Top 1000 Africa Quiz and trivia: HISTORY - GEOGRAPHY - WILDLIFE - CULTURE - PEOPLE - LANGUAGES - TRAVEL - TOURISM - SCENERIES - ARTS - DATA VISUALIZATION

Exploring the Pros and Cons of Visiting All Provinces and Territories in Canada.

Exploring the Advantages and Disadvantages of Visiting All 50 States in the USA

Health Health, a science-based community to discuss human health
- Deadly Hantavirus Outbreak on Cruise Ship Sparks Global Health Alertby /u/geriatricguy on May 17, 2026 at 1:17 pm
submitted by /u/geriatricguy [link] [comments]
- Do you really need to eat 30 plants a week?by /u/PopularBroccoli on May 17, 2026 at 11:55 am
submitted by /u/PopularBroccoli [link] [comments]

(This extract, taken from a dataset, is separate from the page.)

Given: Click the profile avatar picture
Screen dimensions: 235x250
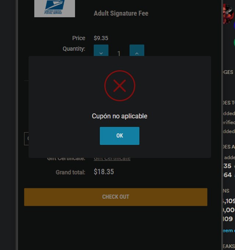Looking at the screenshot, I should 228,14.
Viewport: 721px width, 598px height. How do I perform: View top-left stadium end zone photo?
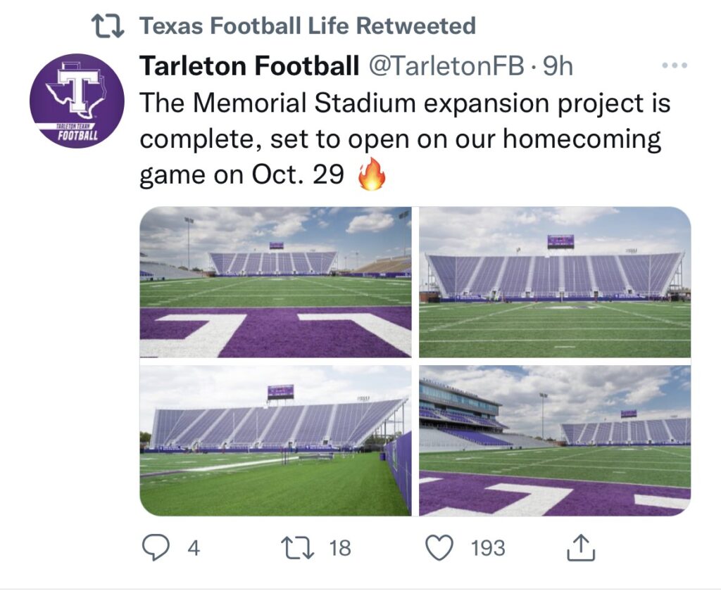[275, 282]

- At last, a pill that can prevent COVID after exposure to infected peopleby /u/geriatricguy on May 16, 2026 at 7:45 pm
submitted by /u/geriatricguy [link] [comments]

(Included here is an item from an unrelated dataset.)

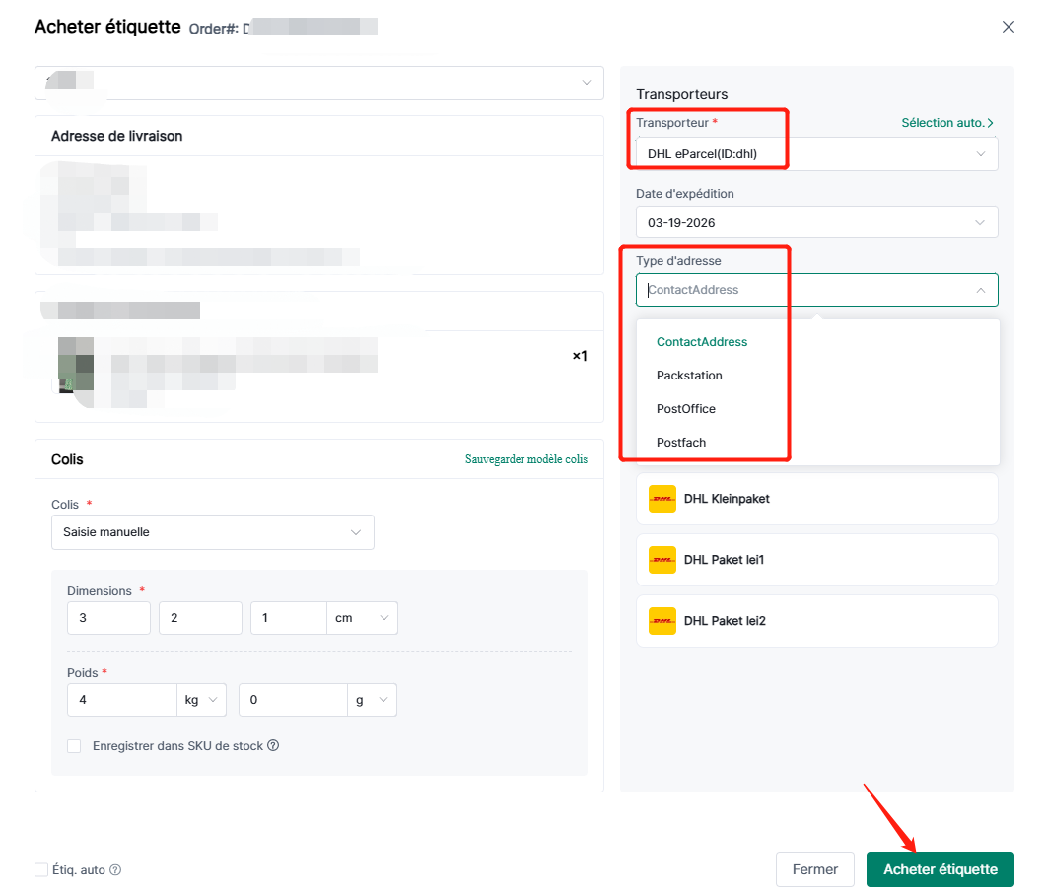Click help icon next to Étiq. auto

click(115, 870)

- Africa CDC to Coordinate Response to New DR Congo Ebola Outbreakby /u/boppinmule on May 16, 2026 at 3:53 pm
submitted by /u/boppinmule [link] [comments]

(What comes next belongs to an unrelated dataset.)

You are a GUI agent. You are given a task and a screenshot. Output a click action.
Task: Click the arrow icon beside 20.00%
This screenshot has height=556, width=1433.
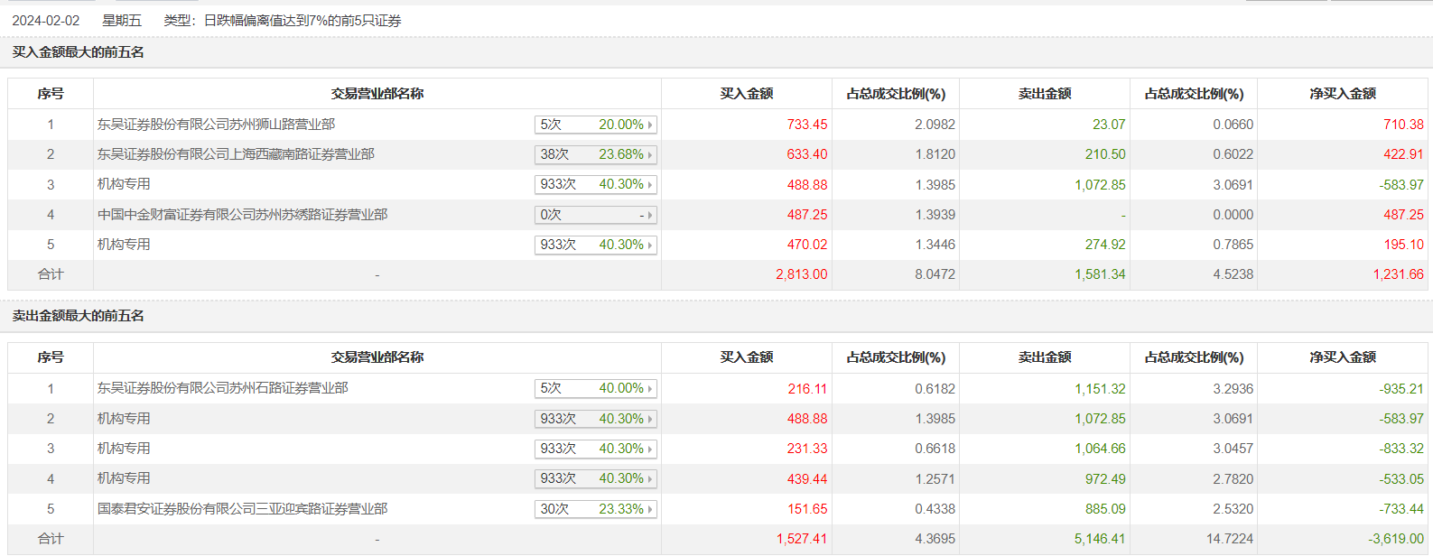click(x=650, y=125)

- The Warnings I Almost Didn’t Heedby /u/theatlantic on May 16, 2026 at 2:51 pm
submitted by /u/theatlantic [link] [comments]
Today I Learned (TIL) You learn something new every day; what did you learn today? Submit interesting and specific facts about something that you just found out here.
- TIL about the British pornographic magazine Whitehouse. Substantially more explicit than its predecessors, it was allegedly named after the anti-pornography campaigner Mary Whitehouse, though the publisher David Sullivan always denied this.by /u/johnsmithoncemore on May 17, 2026 at 1:32 pm
submitted by /u/johnsmithoncemore [link] [comments]
- TIL about Kate Saunders, the first woman to use an ejector seat in the UK, suffering a broken leg and pelvis. She was seriously ill with 28% burns; the ejection seat was typically designed for the weight of a male; a lighter female would, likely, have more acceleration.by /u/johnsmithoncemore on May 17, 2026 at 12:07 pm
submitted by /u/johnsmithoncemore [link] [comments]
- TIL about Venera 7, a 1970 probe designed to land and take measurements of Venus. The probe functioned only 20 minutes on the surface, in 475 °C (887 °F) temperature and 1,310 psi atmospheric pressure, confirming that humans could not live (and water could not exist) on the planet.by /u/WouldbeWanderer on May 17, 2026 at 11:40 am
submitted by /u/WouldbeWanderer [link] [comments]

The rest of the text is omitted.